I’m not typed in the B787 so I can’t say for sure how far apart flaps retraction and rotation speed are. In the CRJ, the following are true:
- the plane won’t take off without some flaps down (i.e., even with full power from two engines it will just go off the end of a 15,000′ runway)
- rotation speed (Vr) and flaps retraction speed (V2+10) are reasonably close, separated by perhaps 15 seconds (admittedly that’s with gear coming up); see “Everything about V Speeds Explained”

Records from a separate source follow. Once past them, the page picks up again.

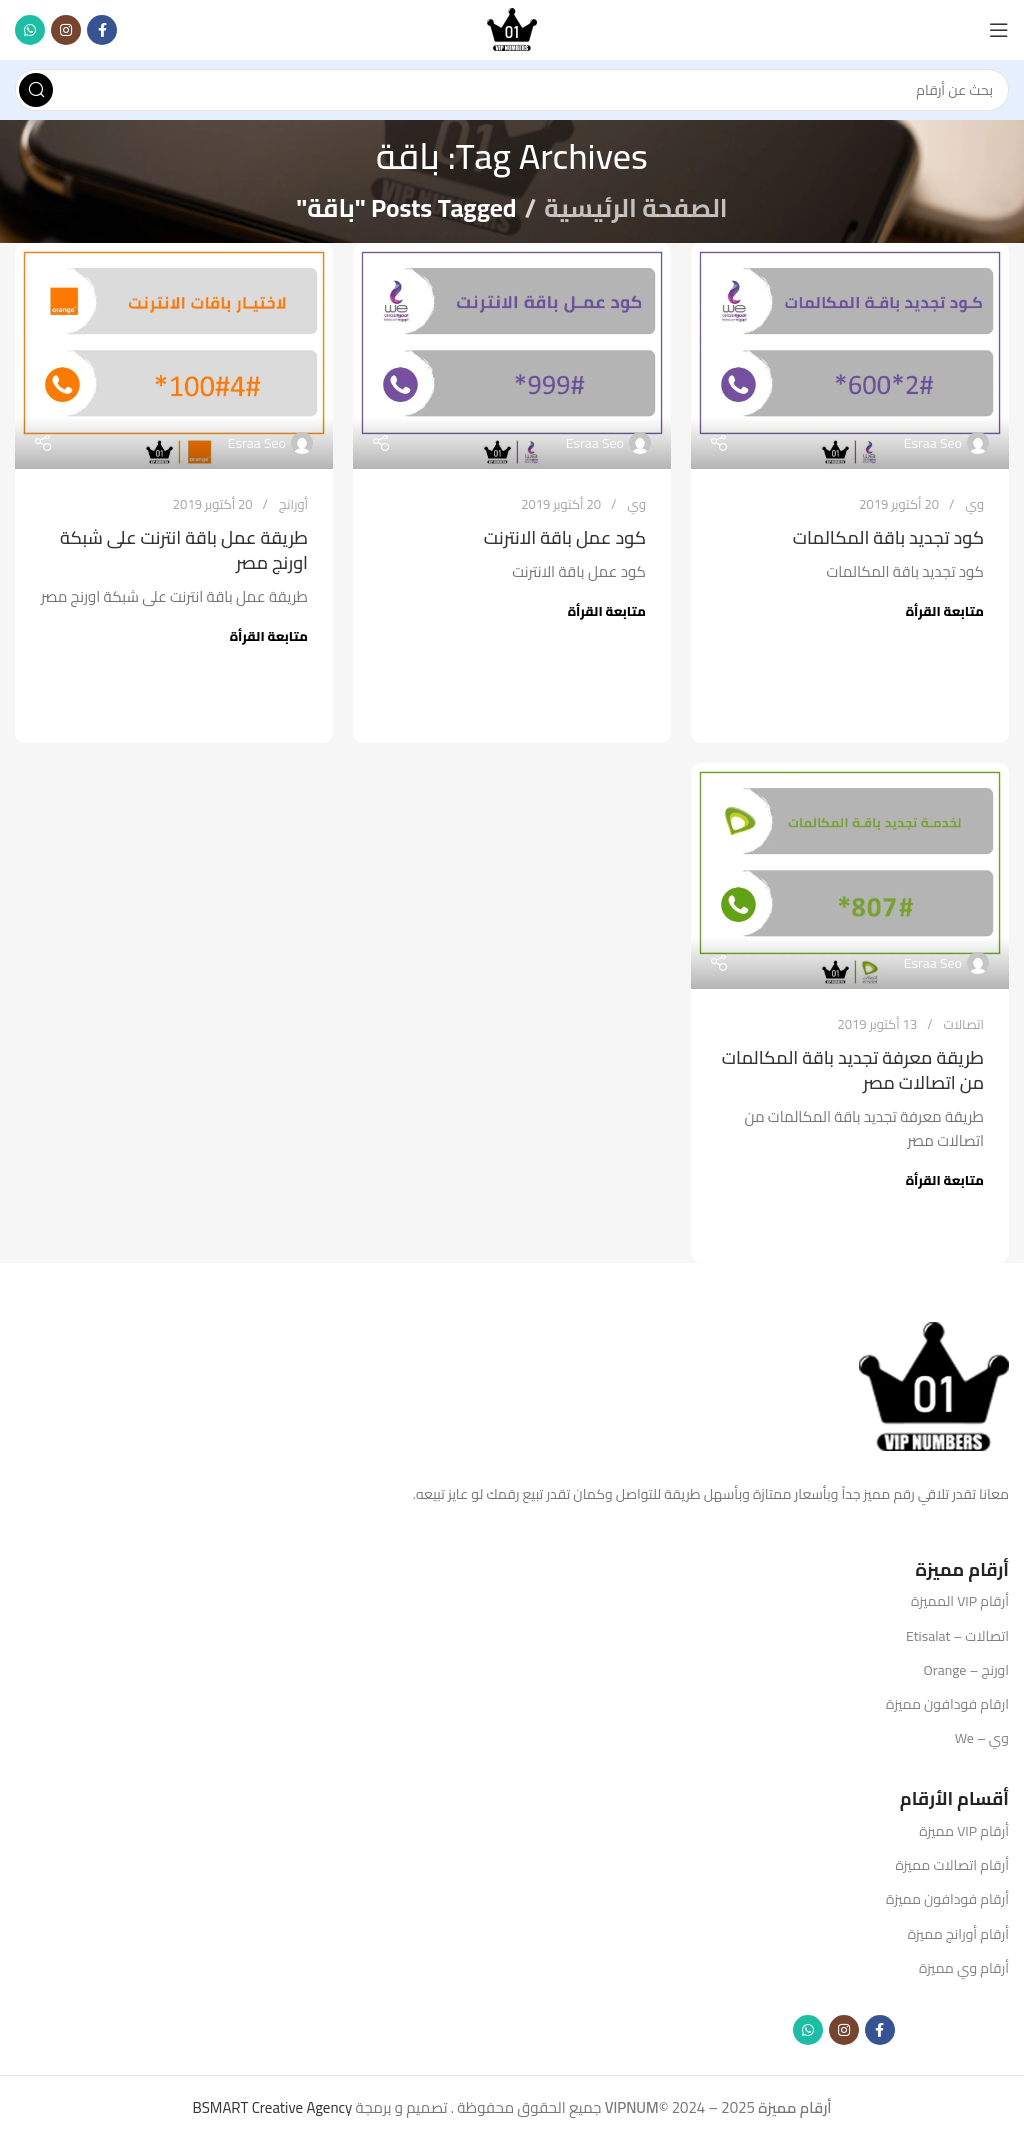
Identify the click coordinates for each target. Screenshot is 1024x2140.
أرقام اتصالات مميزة (952, 1865)
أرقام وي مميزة (964, 1968)
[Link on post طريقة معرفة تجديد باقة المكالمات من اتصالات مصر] (850, 876)
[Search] (512, 90)
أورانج (293, 504)
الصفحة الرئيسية (635, 207)
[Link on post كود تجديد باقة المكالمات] (850, 356)
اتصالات (963, 1024)
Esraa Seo (933, 443)
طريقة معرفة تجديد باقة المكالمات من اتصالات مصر (853, 1070)
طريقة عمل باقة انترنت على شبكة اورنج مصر (184, 550)
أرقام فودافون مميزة (947, 1899)
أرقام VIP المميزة (960, 1601)
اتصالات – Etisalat (957, 1636)
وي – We (982, 1738)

- flaps on an airliner move rather slowly
- with two engines at full power, the plane will climb reasonably well even if the configuration isn’t perfect
- given a long runway, less than full power is typically used for takeoff so as to reduce wear on the engines and stretch out the time to overhaul
So… I have no idea what caused this tragedy, but I don’t think that “proper configuration; proper rotation speed; full power; flaps instead of gear just after takeoff” explains a failure to climb. Gear adds drag, but the plane needs to be able to fly in a clean configuration on just one engine and, therefore, with double the power it can easily overpower the gear drag. An inadvertent flap retraction also shouldn’t have caused a crash because, once off the ground, the plane accelerates very quickly toward and beyond V2. The Ahmedabad airport is at sea level and has an 11,500′ runway, which might enable reduced thrust to be used even given the reported 43C temperature. On the other hand, pilots who are sinking would likely push the thrust levers full forward as a reflex.
An obvious explanation is that the aircraft lost power in both engines shortly after takeoff, but it is difficult to think of a way that two turbine engines can fail at the same time. It happened to a Boeing 777 landing at Heathrow due to high altitude icing, but that’s impossible during a hot summer takeoff. It happened to Airbus single-pilot hero Captain Sully (Jeff Skiles nowhere to be found in the media!).
Maybe the fuel was contaminated, but jet engines will burn almost anything and why didn’t the engines quit during taxi?
Separately, should “British man” Vishwash Kumar Ramesh (Guardian) spend all of his future earnings on lottery tickets?